▶ _Task_: In the stretch from the line containing "Open the サイトマップ page" through the end of the entries below, change "Open" to "Show" and rewrite those lines with everything else unchanged. Leave the pictures out of your answer.

Excerpt from a dataset:
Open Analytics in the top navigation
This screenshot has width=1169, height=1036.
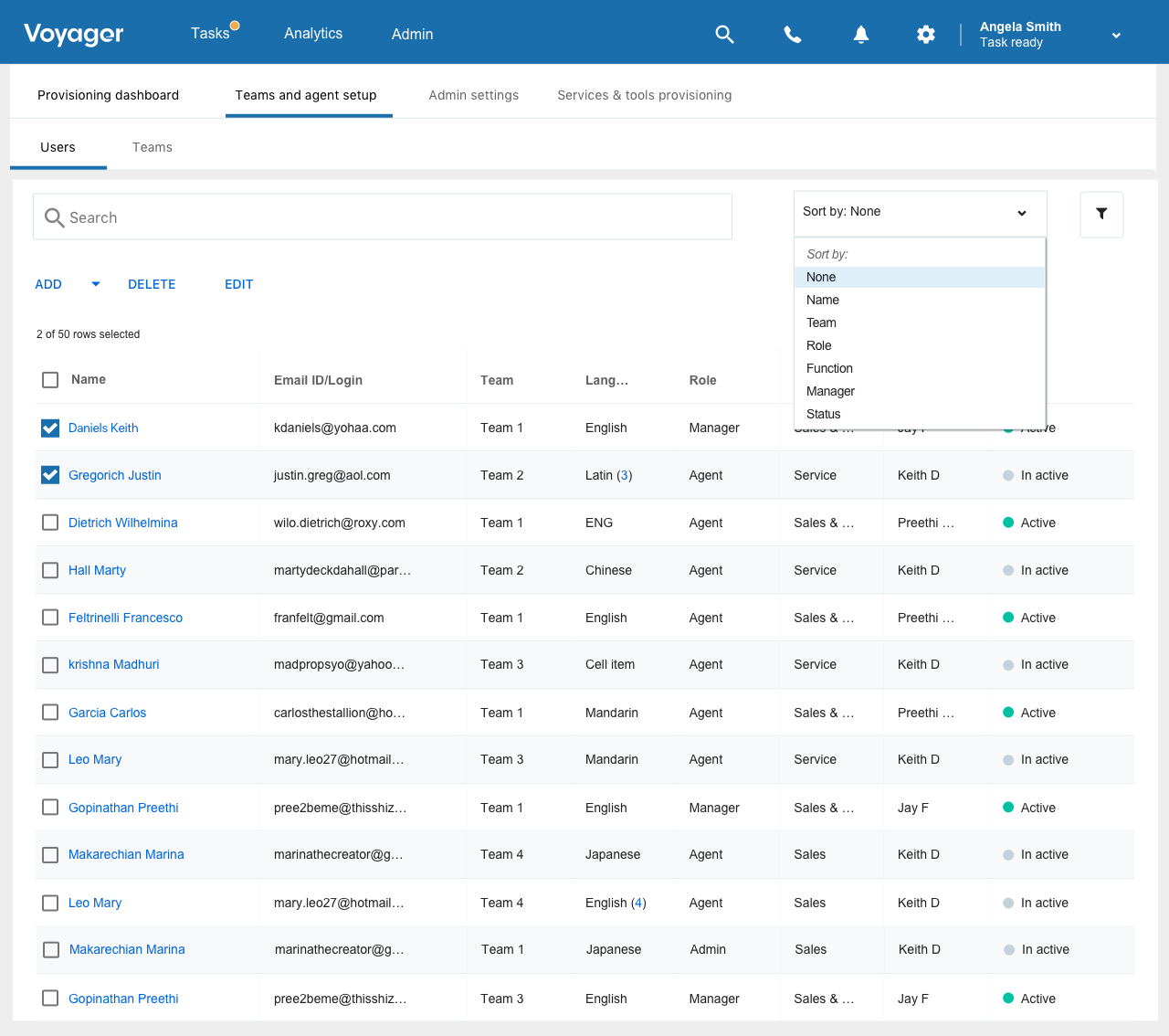(x=313, y=34)
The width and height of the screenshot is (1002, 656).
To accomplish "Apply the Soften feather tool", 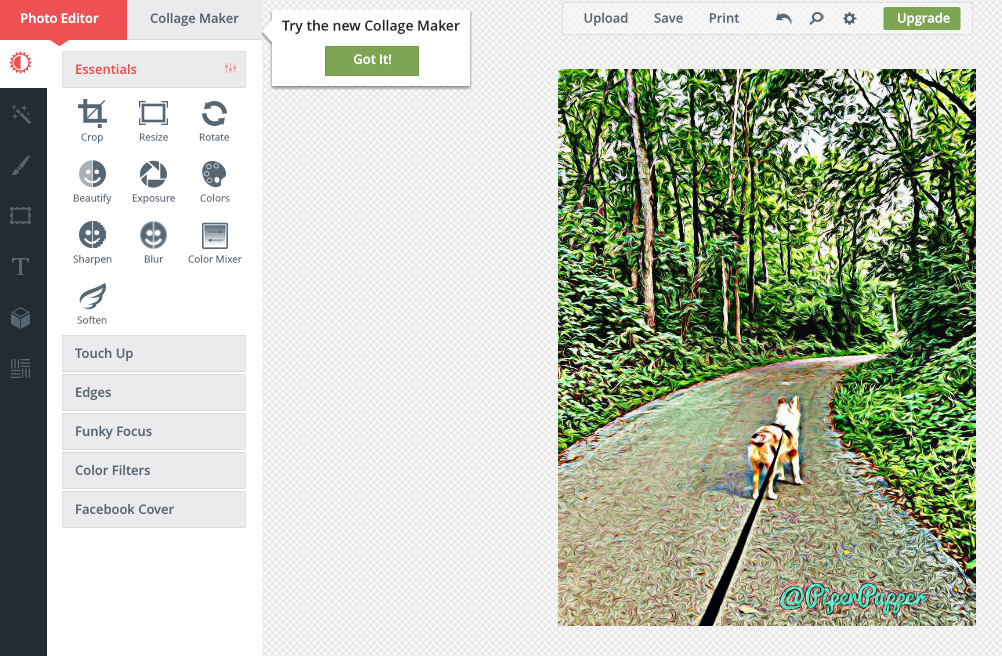I will pyautogui.click(x=92, y=303).
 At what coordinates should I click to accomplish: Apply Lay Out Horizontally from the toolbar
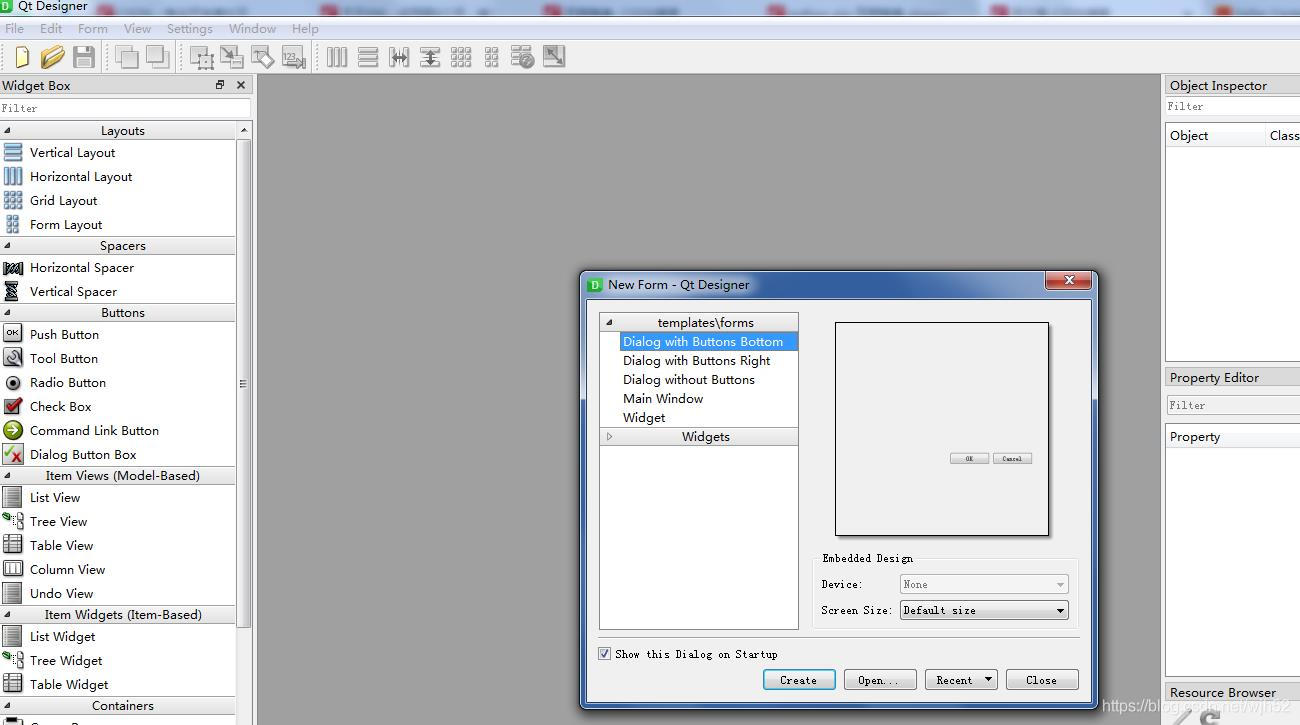337,56
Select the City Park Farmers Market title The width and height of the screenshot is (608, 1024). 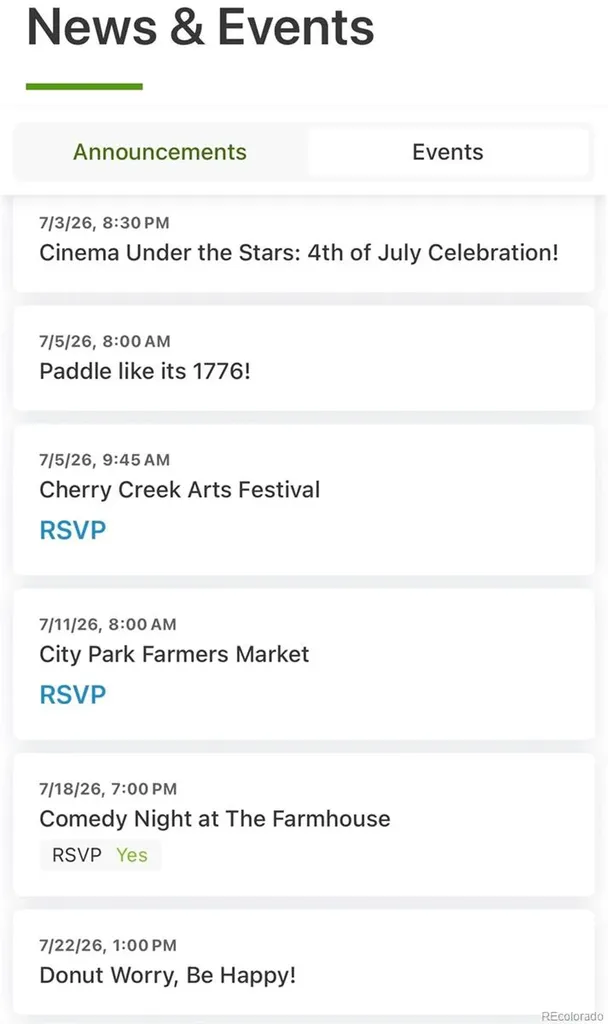174,654
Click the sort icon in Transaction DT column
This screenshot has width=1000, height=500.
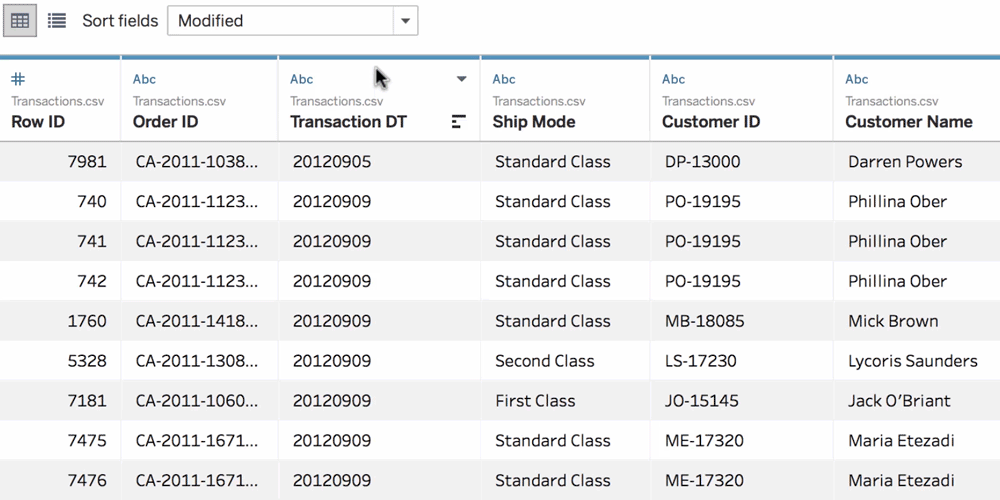coord(459,122)
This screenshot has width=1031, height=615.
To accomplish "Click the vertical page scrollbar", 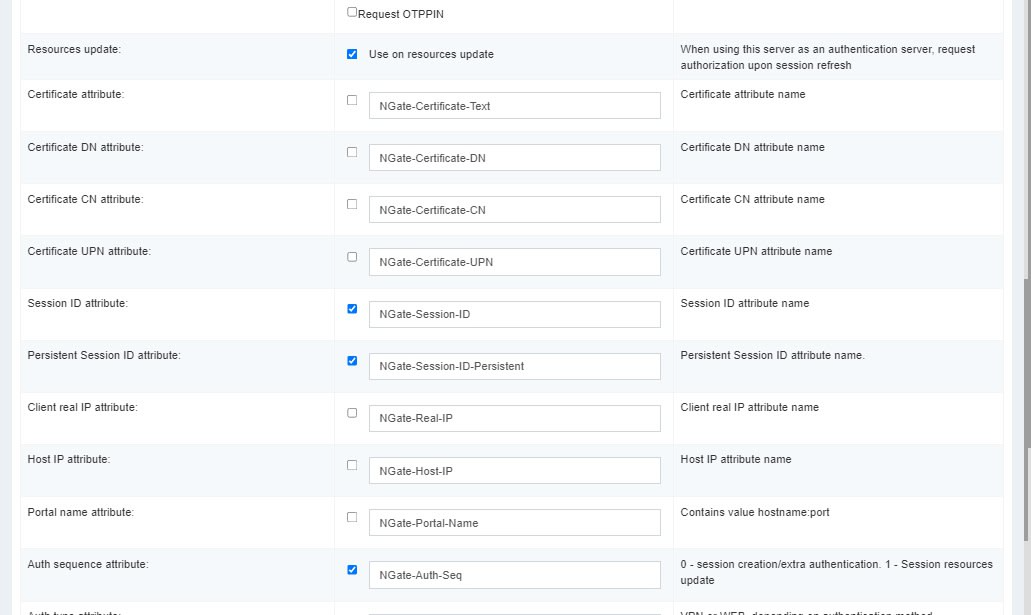I will click(1025, 300).
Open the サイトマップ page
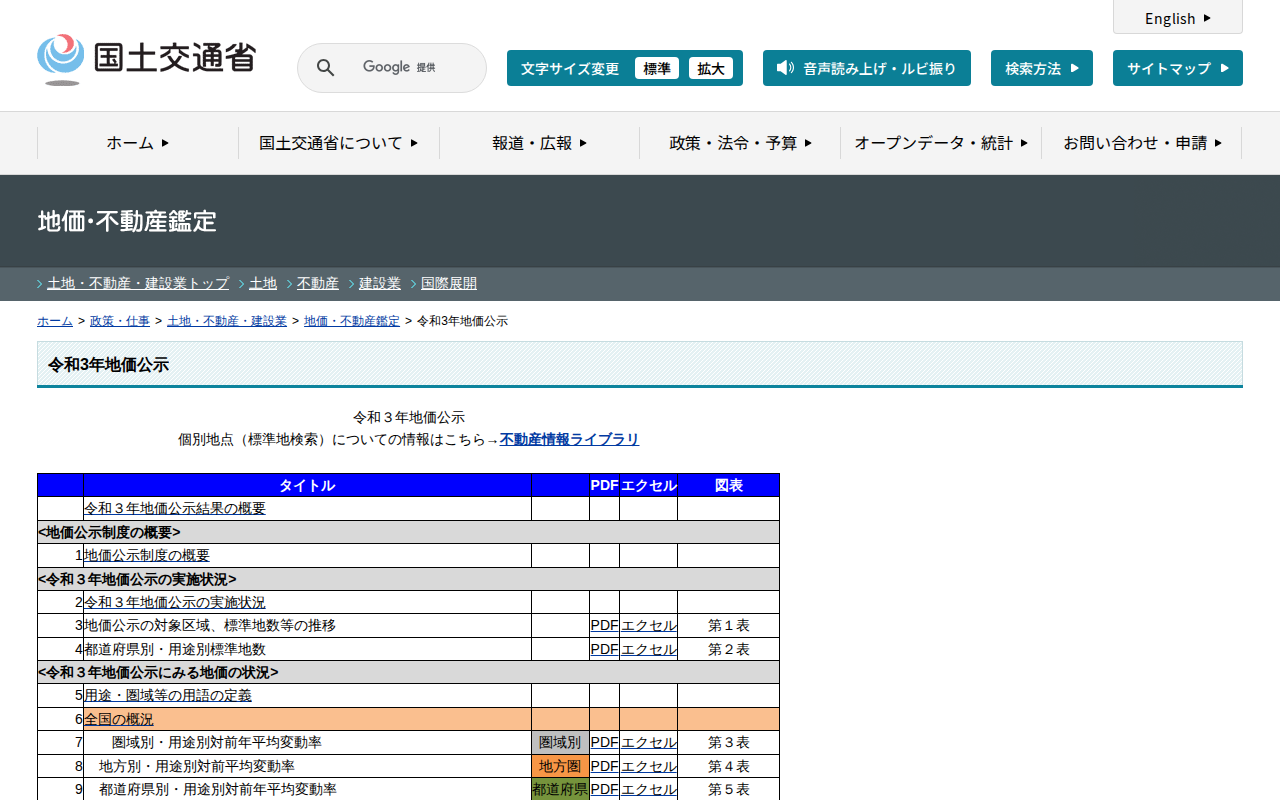Viewport: 1280px width, 800px height. coord(1177,68)
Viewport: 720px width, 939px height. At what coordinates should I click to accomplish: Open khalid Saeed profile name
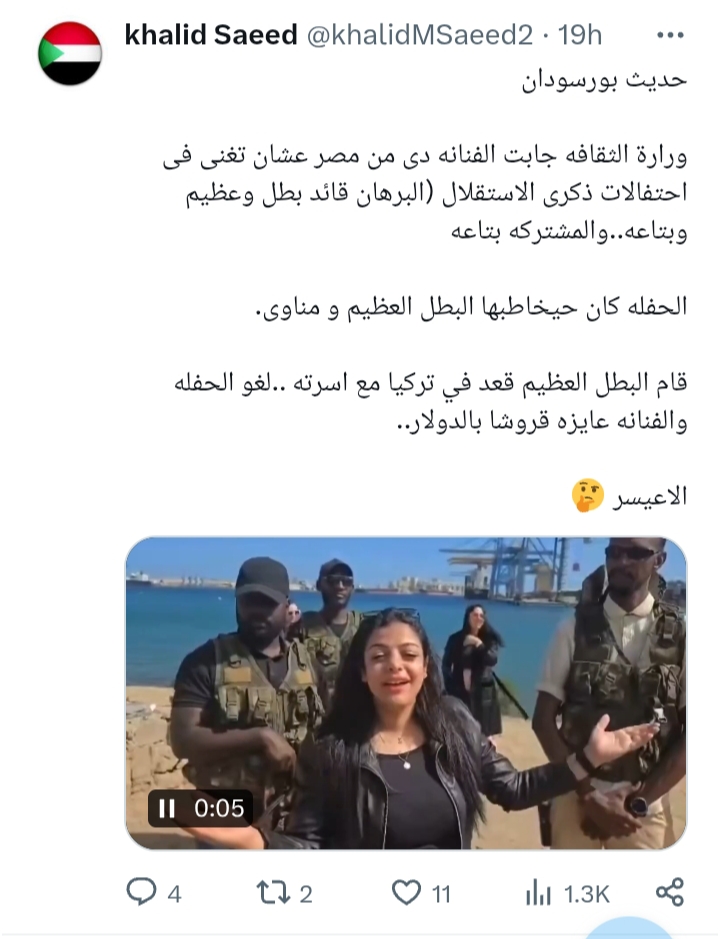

▶ _Complete answer_:
Show the サイトマップ page
Viewport: 1280px width, 800px height. coord(1177,68)
Viewport: 720px width, 939px height. At what coordinates should I click to accomplish: Show khalid Saeed profile name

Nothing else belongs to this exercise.